Systematic Exploration of the High Likelihood Set of Phylogenetic Tree Topologies

Chris Whidden,Brian C. Claywell,Thayer Fisher,Andrew F. Magee,Mathieu Fourment,Frederick A. Matsen IV
DOI: https://doi.org/10.48550/arXiv.1811.11007
2018-11-27
Abstract:Bayesian Markov chain Monte Carlo explores tree space slowly, in part because it frequently returns to the same tree topology. An alternative strategy would be to explore tree space systematically, and never return to the same topology. In this paper, we present an efficient parallelized method to map out the high likelihood set of phylogenetic tree topologies via systematic search, which we show to be a good approximation of the high posterior set of tree topologies. Here `likelihood' of a topology refers to the tree likelihood for the corresponding tree with optimized branch lengths. We call this method `phylogenetic topographer' (PT). The PT strategy is very simple: starting in a number of local topology maxima (obtained by hill-climbing from random starting points), explore out using local topology rearrangements, only continuing through topologies that are better than than some likelihood threshold below the best observed topology. We show that the normalized topology likelihoods are a useful proxy for the Bayesian posterior probability of those topologies. By using a non-blocking hash table keyed on unique representations of tree topologies, we avoid visiting topologies more than once across all concurrent threads exploring tree space. We demonstrate that PT can be used directly to approximate a Bayesian consensus tree topology. When combined with an accurate means of evaluating per-topology marginal likelihoods, PT gives an alternative procedure for obtaining Bayesian posterior distributions on phylogenetic tree topologies.
Populations and Evolution,Data Structures and Algorithms
What problem does this paper attempt to address?

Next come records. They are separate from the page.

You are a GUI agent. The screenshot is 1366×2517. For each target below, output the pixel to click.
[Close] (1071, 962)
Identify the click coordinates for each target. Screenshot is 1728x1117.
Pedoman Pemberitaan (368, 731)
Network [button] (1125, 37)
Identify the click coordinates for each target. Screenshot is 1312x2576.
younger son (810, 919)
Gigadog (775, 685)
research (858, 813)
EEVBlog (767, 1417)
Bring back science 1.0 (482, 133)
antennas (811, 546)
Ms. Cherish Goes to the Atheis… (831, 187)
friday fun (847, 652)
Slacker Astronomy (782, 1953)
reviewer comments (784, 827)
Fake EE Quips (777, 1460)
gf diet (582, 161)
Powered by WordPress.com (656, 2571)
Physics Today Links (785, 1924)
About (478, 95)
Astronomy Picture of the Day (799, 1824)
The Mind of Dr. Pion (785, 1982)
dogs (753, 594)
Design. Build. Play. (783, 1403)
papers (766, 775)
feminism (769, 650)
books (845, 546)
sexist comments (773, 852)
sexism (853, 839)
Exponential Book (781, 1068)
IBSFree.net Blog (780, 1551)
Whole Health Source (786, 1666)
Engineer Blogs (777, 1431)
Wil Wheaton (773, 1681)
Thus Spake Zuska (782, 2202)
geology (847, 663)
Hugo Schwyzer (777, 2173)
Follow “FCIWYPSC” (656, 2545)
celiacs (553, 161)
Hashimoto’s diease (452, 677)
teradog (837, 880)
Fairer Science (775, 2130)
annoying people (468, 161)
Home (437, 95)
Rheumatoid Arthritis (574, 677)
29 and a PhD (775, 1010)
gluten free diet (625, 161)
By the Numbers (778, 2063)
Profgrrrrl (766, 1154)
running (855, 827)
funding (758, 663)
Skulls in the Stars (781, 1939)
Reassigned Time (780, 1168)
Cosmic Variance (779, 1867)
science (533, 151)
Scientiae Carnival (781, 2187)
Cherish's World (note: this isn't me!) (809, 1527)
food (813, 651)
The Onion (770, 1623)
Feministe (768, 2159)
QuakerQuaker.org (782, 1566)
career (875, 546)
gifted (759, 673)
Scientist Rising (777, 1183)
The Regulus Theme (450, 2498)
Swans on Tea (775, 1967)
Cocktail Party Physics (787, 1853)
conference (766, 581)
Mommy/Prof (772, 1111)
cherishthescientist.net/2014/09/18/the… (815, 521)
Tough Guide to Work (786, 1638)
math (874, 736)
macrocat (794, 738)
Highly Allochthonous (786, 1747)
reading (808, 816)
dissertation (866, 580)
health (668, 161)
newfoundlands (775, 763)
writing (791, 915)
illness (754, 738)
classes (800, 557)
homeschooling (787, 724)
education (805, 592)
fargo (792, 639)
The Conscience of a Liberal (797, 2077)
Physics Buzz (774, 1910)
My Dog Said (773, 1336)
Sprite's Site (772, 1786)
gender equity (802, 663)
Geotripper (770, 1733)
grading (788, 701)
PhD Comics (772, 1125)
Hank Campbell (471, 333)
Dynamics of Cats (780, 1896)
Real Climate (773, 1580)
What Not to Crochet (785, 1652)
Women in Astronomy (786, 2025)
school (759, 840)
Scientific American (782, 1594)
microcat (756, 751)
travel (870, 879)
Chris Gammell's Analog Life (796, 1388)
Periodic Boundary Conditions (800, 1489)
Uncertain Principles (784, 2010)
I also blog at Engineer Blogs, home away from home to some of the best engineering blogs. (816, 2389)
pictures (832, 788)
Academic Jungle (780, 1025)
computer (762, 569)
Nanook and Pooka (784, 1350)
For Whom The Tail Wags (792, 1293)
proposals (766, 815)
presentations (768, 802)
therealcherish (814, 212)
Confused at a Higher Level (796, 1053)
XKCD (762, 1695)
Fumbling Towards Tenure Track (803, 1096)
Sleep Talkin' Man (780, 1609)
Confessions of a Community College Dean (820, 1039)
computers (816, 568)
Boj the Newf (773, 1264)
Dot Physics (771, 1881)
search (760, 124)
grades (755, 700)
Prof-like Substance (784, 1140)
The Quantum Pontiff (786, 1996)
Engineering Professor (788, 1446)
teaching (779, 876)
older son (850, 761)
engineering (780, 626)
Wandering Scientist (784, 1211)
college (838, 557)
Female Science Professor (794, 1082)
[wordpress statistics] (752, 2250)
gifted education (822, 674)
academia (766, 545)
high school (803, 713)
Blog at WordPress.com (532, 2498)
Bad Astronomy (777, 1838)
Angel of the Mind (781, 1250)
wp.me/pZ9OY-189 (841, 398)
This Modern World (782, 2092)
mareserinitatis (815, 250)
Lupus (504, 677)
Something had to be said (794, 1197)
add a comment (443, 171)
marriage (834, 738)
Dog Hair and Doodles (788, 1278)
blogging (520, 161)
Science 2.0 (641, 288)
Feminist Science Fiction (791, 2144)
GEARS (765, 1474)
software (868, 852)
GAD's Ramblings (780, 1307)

The problem that this paper attempts to solve is the efficiency of exploring the phylogenetic tree space within the Bayesian framework. Specifically, the traditional Bayesian Markov Chain Monte Carlo (MCMC) method progresses slowly when exploring the phylogenetic tree space, partly because it often returns to the same tree topologies. This makes the effective exploration of the tree space a challenge, especially when the data set is large in information and the posterior probabilities are concentrated on a few tree topologies, while most random modifications will lead to the exploration of tree topologies with low posterior probabilities. To solve this problem, the paper proposes an efficient parallelized method - the Phylogenetic Topographer (PT), which maps out the set of phylogenetic tree topologies with high likelihood through systematic search and ensures that the same topology will not be visited repeatedly. The core of the PT method is to start from multiple local maximum points and use local tree rearrangement operations (such as the Nearest - Neighbor Interchange (NNI) operation) to only continue exploring those topologies whose likelihood values are higher than the best - observed topology by a certain threshold. This method can not only quickly identify the high - likelihood set containing the credible set, but also avoid the problem of repeated visits when multiple threads explore the tree space through non - blocking hash tables. Through this method, PT can effectively approximate the Bayesian consensus tree topology, and when combined with accurate per - topology marginal likelihood estimation means, PT provides an alternative procedure for obtaining the Bayesian posterior distribution of phylogenetic tree topologies. The paper proves the effectiveness of the PT method through experiments, especially its performance on standard test data sets is highly consistent with that of the MrBayes method.